> _WORK TO COMPLETE_
What is needed is an exact copy of every record below.

> _DATA FOR ANALYSIS_
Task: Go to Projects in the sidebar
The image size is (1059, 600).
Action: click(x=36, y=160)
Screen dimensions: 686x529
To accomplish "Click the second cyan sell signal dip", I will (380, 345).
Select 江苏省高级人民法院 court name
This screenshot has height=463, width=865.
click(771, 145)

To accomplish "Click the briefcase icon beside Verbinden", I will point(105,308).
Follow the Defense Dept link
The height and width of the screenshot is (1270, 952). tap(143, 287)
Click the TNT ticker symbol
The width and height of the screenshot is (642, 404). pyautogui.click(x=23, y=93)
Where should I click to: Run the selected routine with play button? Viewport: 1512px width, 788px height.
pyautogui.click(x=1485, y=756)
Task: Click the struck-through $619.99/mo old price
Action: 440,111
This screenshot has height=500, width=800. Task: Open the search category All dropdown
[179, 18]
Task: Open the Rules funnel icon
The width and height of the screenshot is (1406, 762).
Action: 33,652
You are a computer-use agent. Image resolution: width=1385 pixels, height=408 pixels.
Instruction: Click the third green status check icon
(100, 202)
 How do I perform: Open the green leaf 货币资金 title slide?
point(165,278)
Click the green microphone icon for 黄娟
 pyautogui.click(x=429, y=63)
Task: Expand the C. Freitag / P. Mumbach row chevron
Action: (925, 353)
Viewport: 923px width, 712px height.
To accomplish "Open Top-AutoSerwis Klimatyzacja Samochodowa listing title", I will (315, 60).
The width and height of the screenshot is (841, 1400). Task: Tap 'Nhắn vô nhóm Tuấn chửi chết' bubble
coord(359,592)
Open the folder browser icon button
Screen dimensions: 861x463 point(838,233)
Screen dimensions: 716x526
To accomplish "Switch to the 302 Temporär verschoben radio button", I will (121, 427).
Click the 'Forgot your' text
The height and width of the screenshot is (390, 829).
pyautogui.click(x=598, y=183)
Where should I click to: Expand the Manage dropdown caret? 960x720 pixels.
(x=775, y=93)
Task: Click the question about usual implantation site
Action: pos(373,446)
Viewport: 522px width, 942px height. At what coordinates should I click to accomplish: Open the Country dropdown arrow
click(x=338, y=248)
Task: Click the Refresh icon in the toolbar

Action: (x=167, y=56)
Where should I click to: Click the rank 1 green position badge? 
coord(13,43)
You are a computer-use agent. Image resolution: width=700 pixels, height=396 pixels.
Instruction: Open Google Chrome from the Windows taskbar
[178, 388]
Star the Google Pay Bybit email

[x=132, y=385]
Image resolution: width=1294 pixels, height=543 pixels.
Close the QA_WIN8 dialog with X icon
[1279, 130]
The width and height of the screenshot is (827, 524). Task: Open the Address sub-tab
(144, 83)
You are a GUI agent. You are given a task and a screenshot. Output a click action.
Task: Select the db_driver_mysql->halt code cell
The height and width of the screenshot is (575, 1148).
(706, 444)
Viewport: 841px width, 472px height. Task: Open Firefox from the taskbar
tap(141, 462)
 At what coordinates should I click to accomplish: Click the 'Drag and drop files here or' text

> _SOLUTION_
Task: Go to Projects in the sidebar
The image size is (1059, 600).
Action: click(x=36, y=160)
Screen dimensions: 686x529
To accomplish "Click the second cyan sell signal dip", I will (380, 345).
Select 江苏省高级人民法院 court name
This screenshot has height=463, width=865.
click(771, 145)

To accomplish "Click the briefcase icon beside Verbinden", I will point(105,308).
Follow the Defense Dept link
The height and width of the screenshot is (1270, 952). tap(143, 287)
Click the TNT ticker symbol
The width and height of the screenshot is (642, 404). pyautogui.click(x=23, y=93)
Where should I click to: Run the selected routine with play button? Viewport: 1512px width, 788px height.
pyautogui.click(x=1485, y=756)
Task: Click the struck-through $619.99/mo old price
Action: 440,111
This screenshot has height=500, width=800. Task: Open the search category All dropdown
[179, 18]
Task: Open the Rules funnel icon
The width and height of the screenshot is (1406, 762).
Action: 33,652
You are a computer-use agent. Image resolution: width=1385 pixels, height=408 pixels.
Instruction: Click the third green status check icon
(100, 202)
 How do I perform: Open the green leaf 货币资金 title slide?
point(165,278)
Click the green microphone icon for 黄娟
 pyautogui.click(x=429, y=63)
Task: Expand the C. Freitag / P. Mumbach row chevron
Action: (925, 353)
Viewport: 923px width, 712px height.
To accomplish "Open Top-AutoSerwis Klimatyzacja Samochodowa listing title", I will (315, 60).
The width and height of the screenshot is (841, 1400). Task: Tap 'Nhắn vô nhóm Tuấn chửi chết' bubble
coord(359,592)
Open the folder browser icon button
Screen dimensions: 861x463 point(838,233)
Screen dimensions: 716x526
To accomplish "Switch to the 302 Temporär verschoben radio button", I will (121, 427).
Click the 'Forgot your' text
The height and width of the screenshot is (390, 829).
pyautogui.click(x=598, y=183)
Where should I click to: Expand the Manage dropdown caret? 960x720 pixels.
(x=775, y=93)
Task: Click the question about usual implantation site
Action: pos(373,446)
Viewport: 522px width, 942px height. At what coordinates should I click to accomplish: Open the Country dropdown arrow
click(x=338, y=248)
Task: Click the Refresh icon in the toolbar

Action: (x=167, y=56)
Where should I click to: Click the rank 1 green position badge? 
coord(13,43)
You are a computer-use agent. Image resolution: width=700 pixels, height=396 pixels.
Instruction: Open Google Chrome from the Windows taskbar
[178, 388]
Star the Google Pay Bybit email

[x=132, y=385]
Image resolution: width=1294 pixels, height=543 pixels.
Close the QA_WIN8 dialog with X icon
[1279, 130]
The width and height of the screenshot is (827, 524). Task: Open the Address sub-tab
(144, 83)
You are a GUI agent. You are given a task and a screenshot. Output a click action.
Task: Select the db_driver_mysql->halt code cell
The height and width of the screenshot is (575, 1148).
(706, 444)
Viewport: 841px width, 472px height. Task: Open Firefox from the taskbar
tap(141, 462)
 At what coordinates should I click to accomplish: Click the 'Drag and drop files here or' text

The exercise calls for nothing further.